• **Selected extract**:
▼▼▼

# Thread: Application of integral calculus. Find a length

1. ## Application of integral calculus. Find a length

Help me please to solve these problems on the application of integral calculus to problems of geometry:
1. Find a length of the curve y = ln(cos(x)) +2, 0 =< x =< pi/6.
2. Find a length of the polar curve r = sqrt(2)*exp{fi}, 0 =< fi =< 2pi.
3. Find a length of the parametric curve x = 3(t - sin(t)), y = 3(1 - cos(t)), 0 =< t =< 2pi.
4. Find a square which limited the polar curve r = a*cos(3*fi), 0 =< fi =< 2pi.

For me these problems have been the most difficult some of them, I began to deal with, but my answers were not correct.

▲▲▲

• **Task objective**: Reproduce everything in the thread on arc length and area from "# Thread: Application" down to "0 =< t =< 2pi.", word for word.

• **Entries supplied**:
▼▼▼

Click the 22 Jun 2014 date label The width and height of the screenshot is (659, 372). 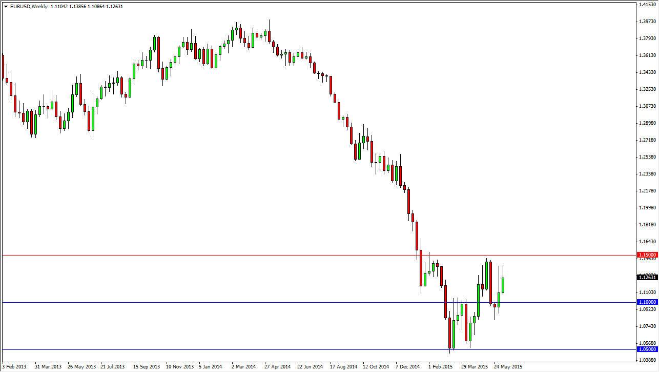click(310, 367)
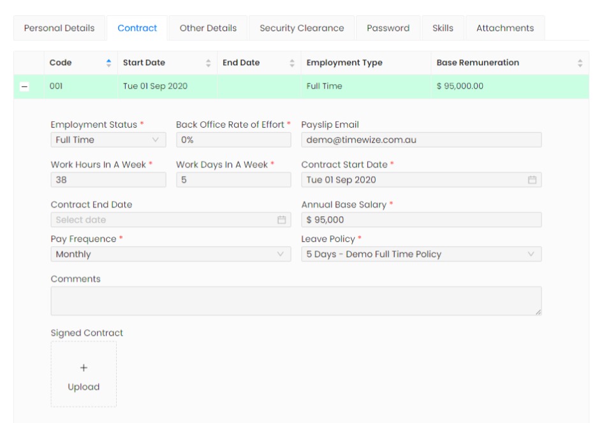
Task: Sort table by Start Date arrows
Action: (208, 63)
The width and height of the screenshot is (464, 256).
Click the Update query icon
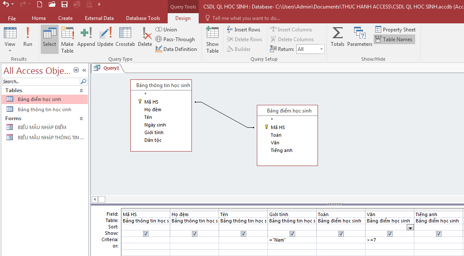[105, 37]
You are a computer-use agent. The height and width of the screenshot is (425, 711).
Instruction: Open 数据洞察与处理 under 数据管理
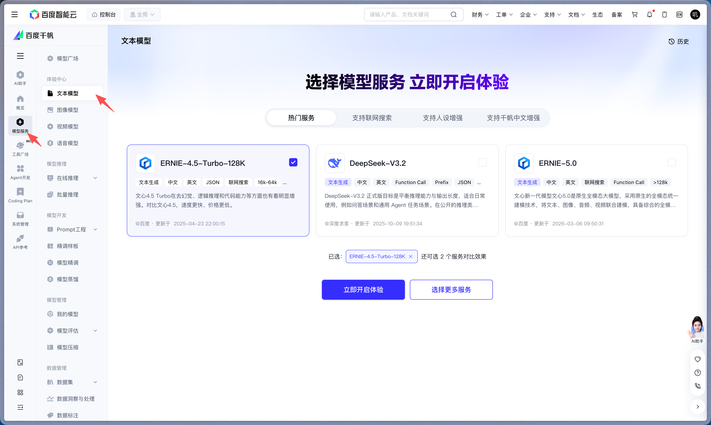click(x=75, y=398)
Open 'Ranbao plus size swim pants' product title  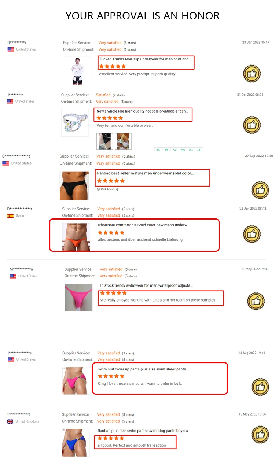tap(144, 431)
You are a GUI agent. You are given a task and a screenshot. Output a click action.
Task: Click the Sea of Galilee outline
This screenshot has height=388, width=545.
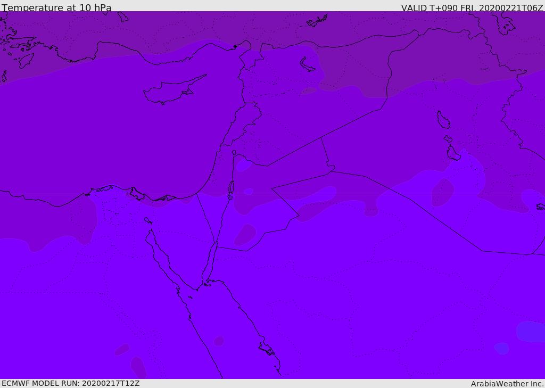(x=234, y=153)
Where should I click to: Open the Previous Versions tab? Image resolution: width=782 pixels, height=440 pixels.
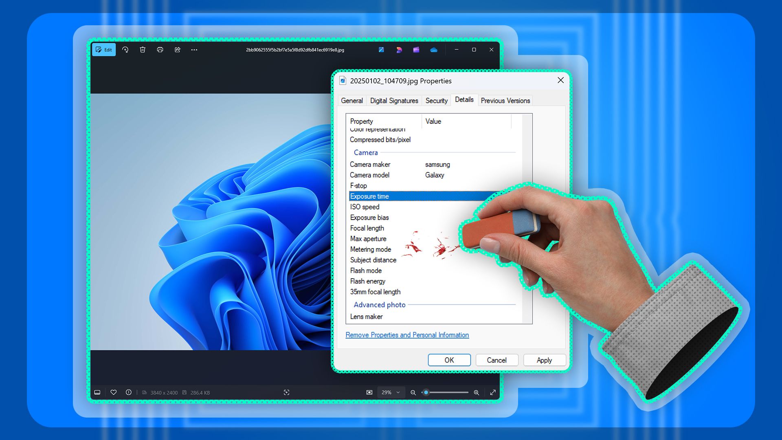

▲▲▲

• **Exercise response**:
# Thread: Application of integral calculus. Find a length

1. ## Application of integral calculus. Find a length

Help me please to solve these problems on the application of integral calculus to problems of geometry:
1. Find a length of the curve y = ln(cos(x)) +2, 0 =< x =< pi/6.
2. Find a length of the polar curve r = sqrt(2)*exp{fi}, 0 =< fi =< 2pi.
3. Find a length of the parametric curve x = 3(t - sin(t)), y = 3(1 - cos(t)), 0 =< t =< 2pi.